> [Short exercise]: Turn the entries starting with the line that contains "I will coord(129,41)." and going on through the line that contains "pos(358,111)", both included, into a two-column CSV headed entry_text and answer, with one row per entry. Wrap each field in double quotes and replace any line breaks inside a field with spaces.

(begin)

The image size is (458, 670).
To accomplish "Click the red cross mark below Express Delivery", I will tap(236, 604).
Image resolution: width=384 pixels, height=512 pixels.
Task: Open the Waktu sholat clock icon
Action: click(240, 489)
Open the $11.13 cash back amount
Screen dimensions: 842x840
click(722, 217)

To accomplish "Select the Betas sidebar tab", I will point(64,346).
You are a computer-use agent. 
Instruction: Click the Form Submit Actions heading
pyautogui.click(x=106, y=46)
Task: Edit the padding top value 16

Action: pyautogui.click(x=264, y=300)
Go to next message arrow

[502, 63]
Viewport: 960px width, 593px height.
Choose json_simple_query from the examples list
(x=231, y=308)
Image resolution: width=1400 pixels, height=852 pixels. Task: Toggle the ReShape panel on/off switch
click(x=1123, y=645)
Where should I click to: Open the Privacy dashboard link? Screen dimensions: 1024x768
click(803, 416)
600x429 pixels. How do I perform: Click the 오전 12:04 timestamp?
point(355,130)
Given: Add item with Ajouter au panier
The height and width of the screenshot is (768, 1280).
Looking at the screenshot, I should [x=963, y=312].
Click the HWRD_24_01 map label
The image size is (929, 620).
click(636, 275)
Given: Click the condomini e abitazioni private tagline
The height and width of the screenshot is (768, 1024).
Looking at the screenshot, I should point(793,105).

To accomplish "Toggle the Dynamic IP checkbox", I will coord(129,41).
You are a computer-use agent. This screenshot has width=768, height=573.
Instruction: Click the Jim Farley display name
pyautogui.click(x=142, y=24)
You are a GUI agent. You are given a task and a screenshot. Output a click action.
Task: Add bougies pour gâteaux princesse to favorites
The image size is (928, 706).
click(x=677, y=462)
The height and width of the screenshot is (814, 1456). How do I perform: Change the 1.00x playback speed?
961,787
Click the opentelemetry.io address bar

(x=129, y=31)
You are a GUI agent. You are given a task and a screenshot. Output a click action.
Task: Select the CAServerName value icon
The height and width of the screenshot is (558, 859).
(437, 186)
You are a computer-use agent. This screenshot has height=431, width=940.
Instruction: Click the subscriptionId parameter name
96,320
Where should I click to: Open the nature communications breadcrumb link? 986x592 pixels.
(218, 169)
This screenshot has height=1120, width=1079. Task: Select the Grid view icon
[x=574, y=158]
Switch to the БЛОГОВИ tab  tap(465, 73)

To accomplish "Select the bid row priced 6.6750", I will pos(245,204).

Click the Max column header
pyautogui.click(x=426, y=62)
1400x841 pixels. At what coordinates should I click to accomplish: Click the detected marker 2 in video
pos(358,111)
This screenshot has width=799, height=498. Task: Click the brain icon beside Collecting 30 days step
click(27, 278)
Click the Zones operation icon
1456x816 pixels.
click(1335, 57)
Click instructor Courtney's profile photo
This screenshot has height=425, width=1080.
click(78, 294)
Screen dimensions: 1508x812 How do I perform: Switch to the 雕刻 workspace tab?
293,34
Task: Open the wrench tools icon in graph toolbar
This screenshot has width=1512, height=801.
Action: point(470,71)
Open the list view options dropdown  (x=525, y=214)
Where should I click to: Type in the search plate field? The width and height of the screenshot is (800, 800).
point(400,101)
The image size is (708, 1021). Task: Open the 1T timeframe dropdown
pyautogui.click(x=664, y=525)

(end)

> [Response]:
entry_text,answer
"To accomplish ""Toggle the Dynamic IP checkbox"",","I will coord(129,41)."
"You are a computer-use agent. This screenshot has width=768, height=573. Instruction: Click the Jim Farley display name","pyautogui.click(x=142, y=24)"
"You are a GUI agent. You are given a task and a screenshot. Output a click action. Task: Add bougies pour gâteaux princesse to favorites The image size is (928, 706).","click(x=677, y=462)"
"The height and width of the screenshot is (814, 1456). How do I perform: Change the 1.00x playback speed?","961,787"
"Click the opentelemetry.io address bar","(x=129, y=31)"
"You are a GUI agent. You are given a task and a screenshot. Output a click action. Task: Select the CAServerName value icon The height and width of the screenshot is (558, 859).","(437, 186)"
"You are a computer-use agent. This screenshot has height=431, width=940. Instruction: Click the subscriptionId parameter name","96,320"
"Where should I click to: Open the nature communications breadcrumb link? 986x592 pixels.","(218, 169)"
"This screenshot has height=1120, width=1079. Task: Select the Grid view icon","[x=574, y=158]"
"Switch to the БЛОГОВИ tab","tap(465, 73)"
"To accomplish ""Select the bid row priced 6.6750"",","I will pos(245,204)."
"Click the Max column header","pyautogui.click(x=426, y=62)"
"1400x841 pixels. At what coordinates should I click to accomplish: Click the detected marker 2 in video","pos(358,111)"